- _DATASET CONTENT_:

- - - - - - -

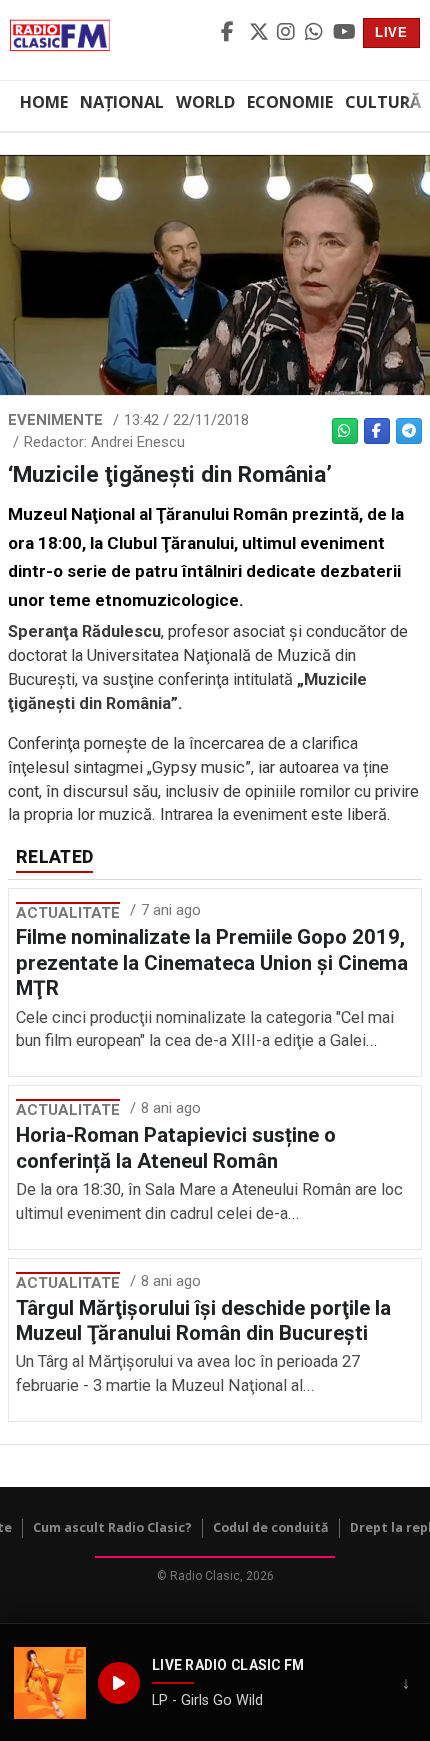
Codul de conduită (271, 1527)
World (205, 102)
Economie (290, 102)
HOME (44, 102)
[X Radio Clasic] (260, 33)
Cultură (383, 102)
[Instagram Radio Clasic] (288, 33)
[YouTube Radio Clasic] (344, 33)
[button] (50, 1683)
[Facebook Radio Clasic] (232, 33)
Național (122, 102)
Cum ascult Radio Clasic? (112, 1527)
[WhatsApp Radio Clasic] (316, 33)
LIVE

- - - - - - -

- _PROBLEM TO WORK ON_: Print every entry above verbatim but drop the images.

- _TASK OUTPUT_:
Codul de conduită (271, 1527)
World (205, 102)
Economie (290, 102)
HOME (44, 102)
[X Radio Clasic] (260, 33)
Cultură (383, 102)
[Instagram Radio Clasic] (288, 33)
[YouTube Radio Clasic] (344, 33)
[button] (50, 1683)
[Facebook Radio Clasic] (232, 33)
Național (122, 102)
Cum ascult Radio Clasic? (112, 1527)
[WhatsApp Radio Clasic] (316, 33)
LIVE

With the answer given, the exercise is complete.